When I was starting out in architecture, I used to design buildings based on a set of principles I'd learned in school. Form follows function. Modernism. Clean lines. But after completing the Electric One retail stores across 150 locations in India, I realized something crucial: a building that ignores its context will always feel out of place, no matter how well-designed it is.
This realization has shaped every project since. Whether it's the A-Frame cabin in Kasauli or commercial spaces in Ghaziabad, I start by asking the same questions: What is the climate here? How do people move through this space? What materials are available locally? What does the light do throughout the day?
Take the cabin in Himachal Pradesh. The site sits on a slope with expansive views. A traditional flat-roofed design would have worked theoretically, but it would have failed climatically. The steep A-frame form wasn't chosen for aesthetics alone, though that mattered. It was chosen because it performs well in heavy rain, handles the sun's angles through the season, and sits naturally within the landscape without forcing change onto it.

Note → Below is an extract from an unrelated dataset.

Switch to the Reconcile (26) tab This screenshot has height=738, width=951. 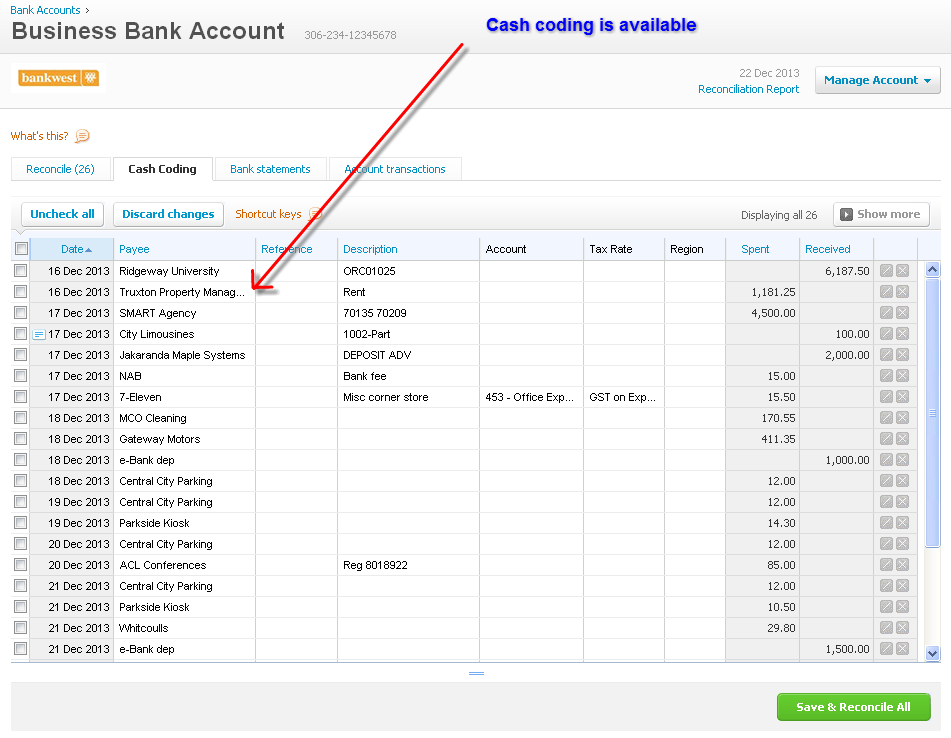click(x=60, y=169)
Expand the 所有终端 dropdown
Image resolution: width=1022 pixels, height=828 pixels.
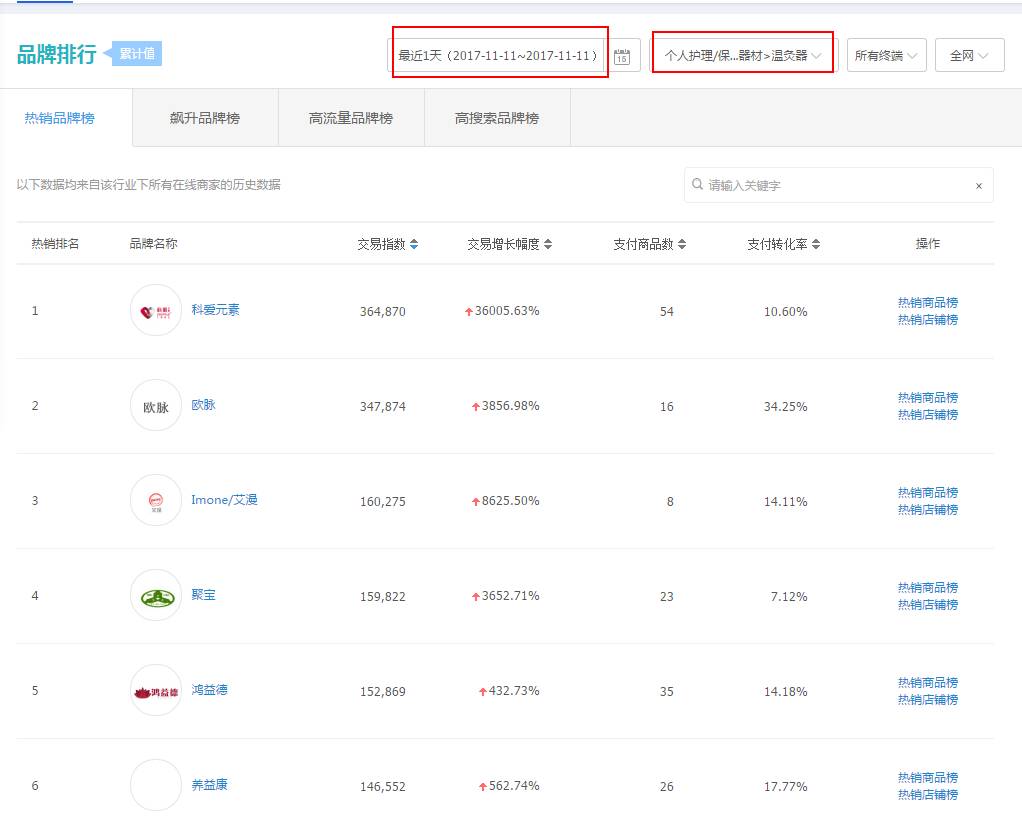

I've learned that responsive design is about conversations between you and the place. The terrain speaks. The weather patterns speak. The way existing trees stand and grow tells you something about wind patterns. Local materials available in quantity tell you what's sustainable to use. When you listen to these inputs, the building almost designs itself.
The challenge, of course, is that responsive design is slower. It requires site visits, conversations with locals, understanding seasonal variations. It's tempting to apply a formula from a previous project because you know it works. But that's how you end up with buildings that don't belong.
Over eight years, I've worked across residential, commercial, hospitality, and urban planning projects. The projects that feel most resolved are always the ones where I fought hardest to understand their specific context. They're not necessarily the most "designed" in terms of aesthetic boldness, but they're the most honest.
That's what I try to bring to every brief at Studio Dotbox. Not a style to impose, but a methodology. Understanding first. Then designing in response. That's how architecture becomes something that genuinely serves the people who use it and the place where it stands.